For each candidate, grep the tmpl for both Bash(<cmd> AND Bash(<cmd>: before proposing. If already present in any shape, drop it silently — don't waste a question slot on a non-change.

3. Group by widest safe pattern

For each tool, decide:

  • Read-only family (count, list, get, info, view, describe, dump, query, show, cat-like) → go wide.
  • Has destructive sub-commands too → still go wide IF the hook covers the dangerous variants. Otherwise narrow.

4. Ask Greg via AskUserQuestion (multi-select)

Use the AskUserQuestion tool with multiSelect: true. One option per candidate pattern. Format:

  • label — the exact allow pattern (e.g. Bash(sqlite3 *)). Keep it short, no commentary in the label.
  • description — one short line explaining what it unblocks and which hook/policy catches the dangerous case. PL+EN mix is fine.

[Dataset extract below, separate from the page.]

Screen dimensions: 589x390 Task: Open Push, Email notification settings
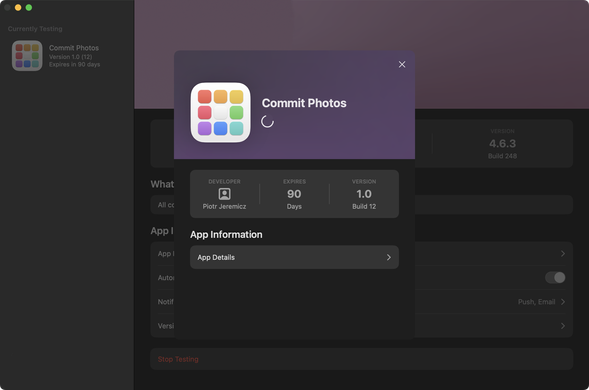(541, 302)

Question text: short and direct, e.g. "Które wpisy dodać do allow list?". Header: "Allow list".

Cap the options at 4 (the tool's max). If you found more than 4 candidates, ship the 4 most useful ones (most frequently used, broadest impact); mention the leftover in your final confirm line ("plus zostały: X, Y — uruchom skill jeszcze raz jeśli chcesz").

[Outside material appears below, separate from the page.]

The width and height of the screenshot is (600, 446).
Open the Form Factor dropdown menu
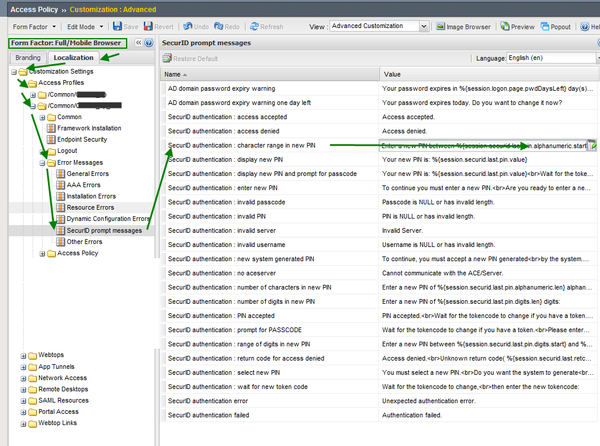click(x=30, y=27)
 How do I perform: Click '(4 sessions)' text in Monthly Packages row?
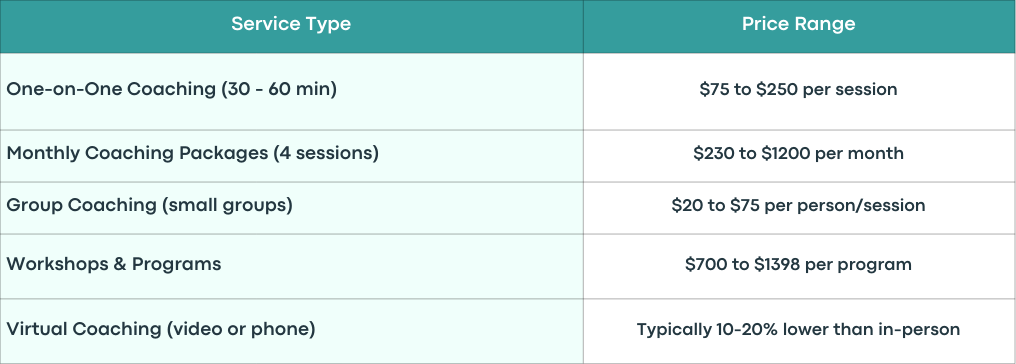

If you found zero new candidates (all already present), don't ask — just say so in one line and stop. Don't fire an empty popup.

5. Edit the tmpl

For each selected entry:

  • Use the Edit tool with a unique anchor line nearby. Don't rewrite blocks.
  • Match the indentation of surrounding lines (6 spaces).
  • Match the surrounding block's pattern style (space vs colon) so the file stays consistent in each section.
  • If the candidate is part of an obvious family (e.g. another chezmoi subcommand, another debug tool), insert near siblings.

6. Apply

chezmoi apply ~/.claude/settings.json

If it errors (most likely cause: malformed JSON) — show the error verbatim, stop, ask Greg before retrying. Don't --force anything.

7. Confirm in one line

Format: Dodane: A, B, C. Apply przeszło — następne wywołania nie zapytają.

Stop. No recap, no "let me know if...", no per-entry summary (already shown in the question).

What NOT to add

  • Anything the hook hard-denies — adding to allow won't help, hook wins.
  • One-off commands unlikely to repeat. Only add patterns that will be used again.
  • Anything overlapping an existing entry in either syntax style.
  • Mode-gated stuff Greg already configured: if he's in auto mode the popups don't fire anyway. Mention it in the confirm line if relevant; don't add redundant rules.

Edge cases

  • Tmpl contains handlebars ({{ .chezmoi.homeDir }}) — don't break them. Use small targeted edits.
  • JSON validity — if nervous, preview with chezmoi execute-template < ~/Code/dotfiles/dot_claude/settings.json.tmpl | jq . before applying.
  • Greg deselects everything in the AskUserQuestion popup → he changed his mind, just say "OK, nic nie dodaję" and stop.
  • Apply errors — show error verbatim, don't proceed. Almost always: a trailing comma or unescaped quote.